Health Care Service PlansHealth Care Service Plan Coverage Contract Changes
Section § 1374.20
This law states that a group health care service plan cannot change the premium rates, copayments, coinsurance, or deductibles during the contract period, unless certain conditions apply. Specifically, these charges can't be changed after the group contractholder accepts the contract, after the employer's annual open enrollment period starts, or after the first month's premium has been paid. However, changes are permitted if they are allowed or required by the group contract, if the contract is based on a preliminary agreement needing a final agreement, or if both parties agree to changes in writing.
Section § 1374.21
This law requires health care service plans to notify their clients about changes in premiums or coverage well before the contract renewal date: at least 60 days for small groups and 120 days for large groups. For large groups, the notice must include specific information like rate comparisons and an option for departmental rate reviews. If a health plan declines to offer coverage or enroll a large group, it must clearly explain why in writing.

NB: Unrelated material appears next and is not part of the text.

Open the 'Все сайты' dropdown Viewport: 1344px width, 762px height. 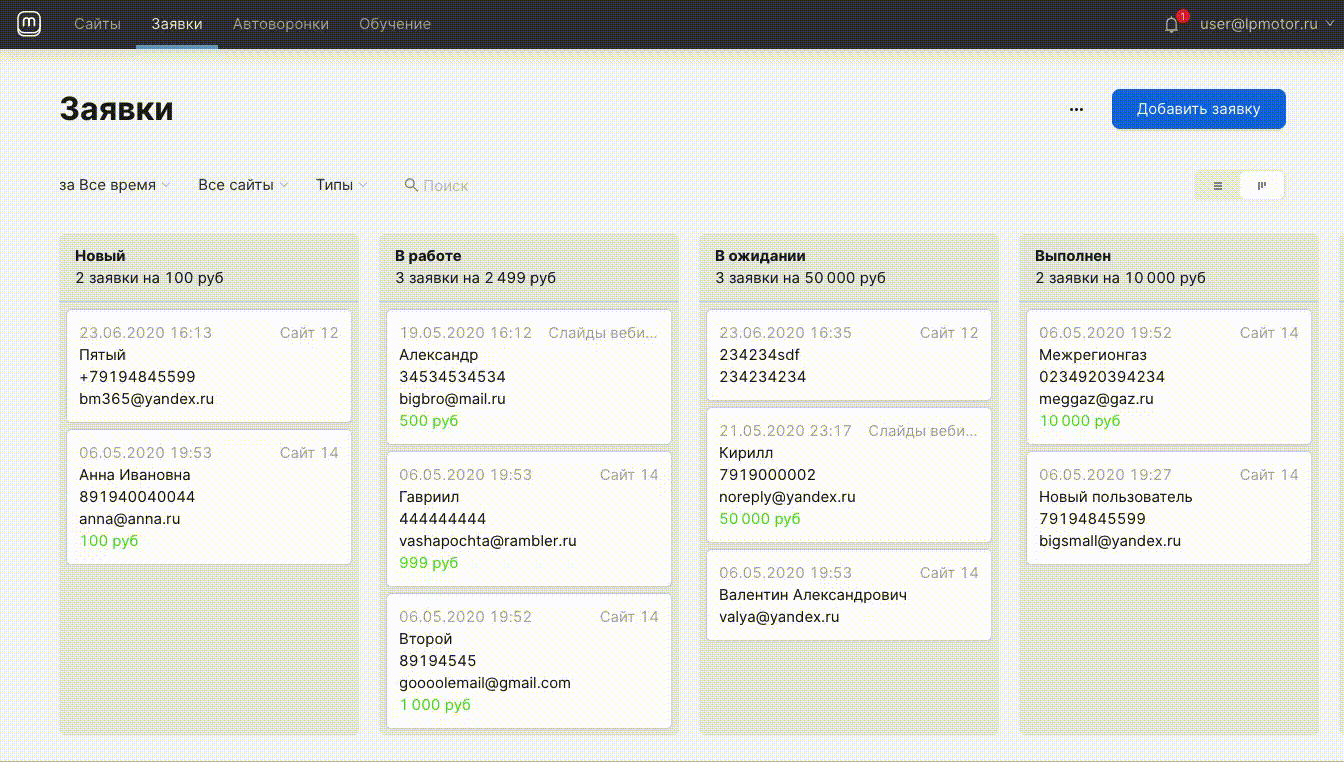pos(242,185)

If a plan's rate is deemed unreasonable, the contractholder must be notified and informed of their options, including seeking other coverage. Notifications to contractholders about unreasonable rates have specific wording requirements and should guide them towards other options like contacting Covered California. Moreover, health plans can include a web address with further justifications for the rate changes, and the notice should also be sent to any enrolled solicitor for assistance in coverage selection.
Section § 1374.22
This law requires that a group contract holder receive written notice at least 60 days before their health contract renewal date. The notice must be mailed to their last known address and include the exact dollar amount and percentage of any premium rate increase in italics and 12-point type.

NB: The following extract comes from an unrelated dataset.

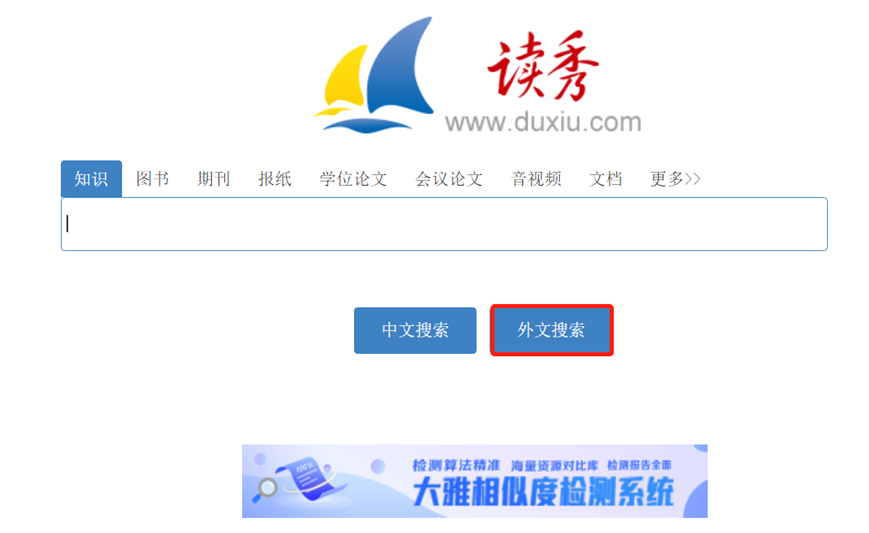Open the 报纸 search category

Additionally, it should clearly outline any changes in the plan design or benefits, especially if there are reductions, exclusions, or conditions, also highlighted in italics. The reasons for premium or benefit changes must be clearly stated in bold type of at least 10 points.
Section § 1374.23
If a health plan doesn't guarantee its rates, design, or benefits for more than 180 days, it must mail a written notice to the group contract holder at least 30 days before the contract renewal date.
Section § 1374.24
Section § 1374.25
This law states that if you send a notice to someone at the latest address linked to their policy or plan, this counts as adequate proof that you have sent the required notice.
Section § 1374.26
This law gives the director the authority to create, change, or add new regulations as needed to manage the responsibilities outlined in this article. These rules can be updated whenever necessary to respond to changing conditions, following a specific process in the Government Code.
Section § 1374.27
This law says that the director has the power to fine, suspend, or revoke the license of any health care service plan if they break the rules laid out in this section or related regulations. Before taking action, there must be a notice and a hearing, following specific government procedures. The director also has the flexibility to use various legal actions together to enforce these rules.
Section § 1374.28
This law allows the director to suspend a health care service plan's ability to operate if, after being notified and given a hearing, the plan is found to have violated certain rules or regulations, or if it knowingly allows someone to break these rules.
Section § 1374.29
This law aims to protect the public by stopping unfair health care practices and ensuring people know ahead of time about changes in health coverage costs. It helps consumers and employers compare options to find more affordable health insurance.
Section § 1374.255
This section applies to health care service plan contracts, both grandfathered and nongrandfathered, in individual and small group markets starting January 1, 2017. It prohibits changing the cost-sharing terms of these plans during the plan year unless required by law. Cost sharing refers to any enrollee payments like copayments, coinsurance, or deductibles, but not premiums. For nongrandfathered individual plans, the plan year is defined as the calendar year.